Information shown START

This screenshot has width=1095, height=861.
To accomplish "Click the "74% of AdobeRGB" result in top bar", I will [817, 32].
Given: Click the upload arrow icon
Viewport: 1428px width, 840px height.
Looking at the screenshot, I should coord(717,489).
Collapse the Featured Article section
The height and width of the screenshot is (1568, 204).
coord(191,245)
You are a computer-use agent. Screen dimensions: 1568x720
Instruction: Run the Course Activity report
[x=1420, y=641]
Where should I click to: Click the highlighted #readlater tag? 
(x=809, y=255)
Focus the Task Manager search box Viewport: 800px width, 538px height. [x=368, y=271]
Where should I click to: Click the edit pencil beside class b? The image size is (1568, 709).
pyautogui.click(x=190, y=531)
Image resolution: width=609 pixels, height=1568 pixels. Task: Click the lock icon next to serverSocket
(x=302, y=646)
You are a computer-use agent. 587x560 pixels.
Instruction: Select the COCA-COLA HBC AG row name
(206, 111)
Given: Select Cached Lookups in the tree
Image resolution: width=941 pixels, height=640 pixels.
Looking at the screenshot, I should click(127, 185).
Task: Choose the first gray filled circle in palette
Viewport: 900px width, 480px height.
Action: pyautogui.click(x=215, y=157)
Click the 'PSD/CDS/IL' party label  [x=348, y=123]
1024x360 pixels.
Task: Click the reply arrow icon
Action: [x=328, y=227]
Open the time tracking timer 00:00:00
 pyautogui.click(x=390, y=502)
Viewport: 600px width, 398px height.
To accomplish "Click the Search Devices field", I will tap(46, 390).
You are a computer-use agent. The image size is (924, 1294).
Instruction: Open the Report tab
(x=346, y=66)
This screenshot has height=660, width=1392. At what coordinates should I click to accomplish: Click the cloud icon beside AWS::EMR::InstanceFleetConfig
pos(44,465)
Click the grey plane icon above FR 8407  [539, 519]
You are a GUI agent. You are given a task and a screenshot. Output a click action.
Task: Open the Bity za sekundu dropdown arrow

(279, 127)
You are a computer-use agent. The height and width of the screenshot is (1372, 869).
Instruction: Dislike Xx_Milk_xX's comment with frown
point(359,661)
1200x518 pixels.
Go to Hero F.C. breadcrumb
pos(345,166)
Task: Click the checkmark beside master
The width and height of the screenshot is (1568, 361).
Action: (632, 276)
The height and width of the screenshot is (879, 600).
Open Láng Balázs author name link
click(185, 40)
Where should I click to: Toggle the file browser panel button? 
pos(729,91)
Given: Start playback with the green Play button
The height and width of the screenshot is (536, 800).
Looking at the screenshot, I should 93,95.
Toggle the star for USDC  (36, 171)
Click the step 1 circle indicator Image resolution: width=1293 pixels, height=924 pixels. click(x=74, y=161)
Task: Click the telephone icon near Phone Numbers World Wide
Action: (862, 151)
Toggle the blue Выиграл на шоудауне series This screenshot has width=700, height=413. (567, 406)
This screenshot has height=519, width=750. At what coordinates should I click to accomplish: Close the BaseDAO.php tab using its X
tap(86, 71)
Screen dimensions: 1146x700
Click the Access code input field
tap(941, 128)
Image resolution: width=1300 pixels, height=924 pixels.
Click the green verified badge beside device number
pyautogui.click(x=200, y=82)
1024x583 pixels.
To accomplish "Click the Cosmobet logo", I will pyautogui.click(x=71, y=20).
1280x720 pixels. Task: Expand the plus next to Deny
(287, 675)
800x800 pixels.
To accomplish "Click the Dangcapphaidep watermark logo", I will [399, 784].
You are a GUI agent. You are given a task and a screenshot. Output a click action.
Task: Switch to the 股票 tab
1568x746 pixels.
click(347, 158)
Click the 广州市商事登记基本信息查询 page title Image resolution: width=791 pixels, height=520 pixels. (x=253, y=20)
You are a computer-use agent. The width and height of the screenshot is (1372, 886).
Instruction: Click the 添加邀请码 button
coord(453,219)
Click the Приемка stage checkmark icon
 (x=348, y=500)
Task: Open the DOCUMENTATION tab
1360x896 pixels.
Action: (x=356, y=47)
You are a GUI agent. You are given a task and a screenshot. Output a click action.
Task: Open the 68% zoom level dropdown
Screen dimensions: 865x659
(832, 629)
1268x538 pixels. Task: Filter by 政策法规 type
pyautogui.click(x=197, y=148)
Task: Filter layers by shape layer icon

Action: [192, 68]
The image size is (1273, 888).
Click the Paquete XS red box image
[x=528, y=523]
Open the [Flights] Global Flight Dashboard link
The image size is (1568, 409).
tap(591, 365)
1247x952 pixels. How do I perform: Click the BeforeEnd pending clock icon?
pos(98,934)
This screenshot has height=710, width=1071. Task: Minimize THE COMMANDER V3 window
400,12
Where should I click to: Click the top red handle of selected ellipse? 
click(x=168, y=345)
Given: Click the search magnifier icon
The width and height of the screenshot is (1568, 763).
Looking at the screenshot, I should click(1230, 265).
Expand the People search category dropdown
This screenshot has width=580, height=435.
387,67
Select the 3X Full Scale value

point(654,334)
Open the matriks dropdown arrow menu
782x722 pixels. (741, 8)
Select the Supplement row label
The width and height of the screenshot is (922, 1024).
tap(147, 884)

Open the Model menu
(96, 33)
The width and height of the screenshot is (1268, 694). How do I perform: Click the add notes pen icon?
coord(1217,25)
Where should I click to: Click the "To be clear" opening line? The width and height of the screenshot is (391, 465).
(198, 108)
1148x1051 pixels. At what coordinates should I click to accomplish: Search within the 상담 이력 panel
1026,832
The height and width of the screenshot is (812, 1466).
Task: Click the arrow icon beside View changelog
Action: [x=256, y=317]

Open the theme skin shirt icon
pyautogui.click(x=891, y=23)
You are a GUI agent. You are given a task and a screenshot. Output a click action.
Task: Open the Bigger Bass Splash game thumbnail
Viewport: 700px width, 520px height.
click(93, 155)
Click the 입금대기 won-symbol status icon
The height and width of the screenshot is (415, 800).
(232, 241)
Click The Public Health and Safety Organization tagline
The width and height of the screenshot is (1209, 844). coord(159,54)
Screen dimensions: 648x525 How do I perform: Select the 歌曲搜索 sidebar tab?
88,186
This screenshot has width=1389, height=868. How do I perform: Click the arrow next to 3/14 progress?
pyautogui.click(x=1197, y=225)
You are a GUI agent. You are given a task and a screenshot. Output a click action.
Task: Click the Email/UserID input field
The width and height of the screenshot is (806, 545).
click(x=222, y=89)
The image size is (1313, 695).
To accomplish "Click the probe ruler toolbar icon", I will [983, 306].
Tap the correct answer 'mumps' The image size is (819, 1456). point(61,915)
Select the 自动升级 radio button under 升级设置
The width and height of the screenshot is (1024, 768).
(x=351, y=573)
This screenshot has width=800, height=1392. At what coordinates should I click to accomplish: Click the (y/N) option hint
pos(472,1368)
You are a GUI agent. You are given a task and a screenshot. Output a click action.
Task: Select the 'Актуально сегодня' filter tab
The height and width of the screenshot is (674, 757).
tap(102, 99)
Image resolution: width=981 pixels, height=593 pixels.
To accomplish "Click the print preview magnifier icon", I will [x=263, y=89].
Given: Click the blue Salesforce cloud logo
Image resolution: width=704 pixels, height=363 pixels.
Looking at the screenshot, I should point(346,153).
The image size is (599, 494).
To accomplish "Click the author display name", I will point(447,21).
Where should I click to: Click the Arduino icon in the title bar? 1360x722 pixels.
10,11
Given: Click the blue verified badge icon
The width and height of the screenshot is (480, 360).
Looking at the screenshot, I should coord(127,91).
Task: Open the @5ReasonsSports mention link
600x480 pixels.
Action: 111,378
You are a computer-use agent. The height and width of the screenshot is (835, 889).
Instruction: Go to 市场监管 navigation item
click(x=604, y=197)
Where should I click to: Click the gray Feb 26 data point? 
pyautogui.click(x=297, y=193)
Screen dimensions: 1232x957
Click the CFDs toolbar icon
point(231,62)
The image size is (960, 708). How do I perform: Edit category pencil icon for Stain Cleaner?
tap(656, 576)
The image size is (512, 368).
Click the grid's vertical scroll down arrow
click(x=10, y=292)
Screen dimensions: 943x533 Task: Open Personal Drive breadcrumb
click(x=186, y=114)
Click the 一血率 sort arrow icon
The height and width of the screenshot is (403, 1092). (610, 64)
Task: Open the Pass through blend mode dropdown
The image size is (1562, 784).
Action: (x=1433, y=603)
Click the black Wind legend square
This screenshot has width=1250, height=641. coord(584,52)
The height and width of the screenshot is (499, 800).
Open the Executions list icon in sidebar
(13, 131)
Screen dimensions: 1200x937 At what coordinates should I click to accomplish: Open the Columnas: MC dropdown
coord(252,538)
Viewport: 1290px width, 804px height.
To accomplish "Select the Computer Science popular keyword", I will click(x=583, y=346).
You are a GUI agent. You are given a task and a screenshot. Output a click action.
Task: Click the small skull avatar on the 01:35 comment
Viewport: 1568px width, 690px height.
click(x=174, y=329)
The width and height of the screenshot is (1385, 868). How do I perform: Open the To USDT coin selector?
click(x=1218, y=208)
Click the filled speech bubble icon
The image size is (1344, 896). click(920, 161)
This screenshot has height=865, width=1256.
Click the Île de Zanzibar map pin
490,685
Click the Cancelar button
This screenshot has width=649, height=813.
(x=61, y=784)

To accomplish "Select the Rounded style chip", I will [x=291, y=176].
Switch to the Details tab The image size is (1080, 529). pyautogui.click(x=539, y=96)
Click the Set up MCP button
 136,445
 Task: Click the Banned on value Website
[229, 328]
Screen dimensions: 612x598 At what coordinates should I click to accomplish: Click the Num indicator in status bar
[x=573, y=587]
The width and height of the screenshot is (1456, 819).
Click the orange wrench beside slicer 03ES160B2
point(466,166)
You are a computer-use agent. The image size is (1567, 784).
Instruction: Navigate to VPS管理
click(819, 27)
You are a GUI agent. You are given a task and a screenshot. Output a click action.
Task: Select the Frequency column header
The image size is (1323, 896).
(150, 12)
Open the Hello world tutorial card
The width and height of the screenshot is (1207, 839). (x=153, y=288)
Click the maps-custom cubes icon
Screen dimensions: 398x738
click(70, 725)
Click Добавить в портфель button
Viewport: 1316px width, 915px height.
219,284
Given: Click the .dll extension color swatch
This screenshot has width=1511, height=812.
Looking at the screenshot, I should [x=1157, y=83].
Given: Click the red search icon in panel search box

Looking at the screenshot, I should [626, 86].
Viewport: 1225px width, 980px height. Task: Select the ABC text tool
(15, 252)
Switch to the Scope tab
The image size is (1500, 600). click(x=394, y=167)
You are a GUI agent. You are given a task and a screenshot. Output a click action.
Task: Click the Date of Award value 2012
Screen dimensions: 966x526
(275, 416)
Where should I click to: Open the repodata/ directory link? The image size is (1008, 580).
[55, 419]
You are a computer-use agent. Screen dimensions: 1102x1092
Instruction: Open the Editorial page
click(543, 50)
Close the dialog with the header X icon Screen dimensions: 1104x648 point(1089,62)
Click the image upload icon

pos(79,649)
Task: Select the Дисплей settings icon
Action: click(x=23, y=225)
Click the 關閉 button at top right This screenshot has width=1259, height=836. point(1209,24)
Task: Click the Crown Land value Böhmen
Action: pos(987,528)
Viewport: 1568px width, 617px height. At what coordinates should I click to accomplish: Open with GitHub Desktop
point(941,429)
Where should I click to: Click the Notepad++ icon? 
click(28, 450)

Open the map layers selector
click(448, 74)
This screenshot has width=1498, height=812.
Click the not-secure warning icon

Information shown END

* _What you will do_: Of the lines above, retype only those from the line containing "Click the 一血率 sort arrow icon" through the line containing "Task: Click the small", including both, exactly.

* _Output for this exercise_:
Click the 一血率 sort arrow icon
The height and width of the screenshot is (403, 1092). (610, 64)
Task: Open the Pass through blend mode dropdown
The image size is (1562, 784).
Action: (x=1433, y=603)
Click the black Wind legend square
This screenshot has width=1250, height=641. coord(584,52)
The height and width of the screenshot is (499, 800).
Open the Executions list icon in sidebar
(13, 131)
Screen dimensions: 1200x937 At what coordinates should I click to accomplish: Open the Columnas: MC dropdown
coord(252,538)
Viewport: 1290px width, 804px height.
To accomplish "Select the Computer Science popular keyword", I will click(x=583, y=346).
You are a GUI agent. You are given a task and a screenshot. Output a click action.
Task: Click the small skull avatar on the 01:35 comment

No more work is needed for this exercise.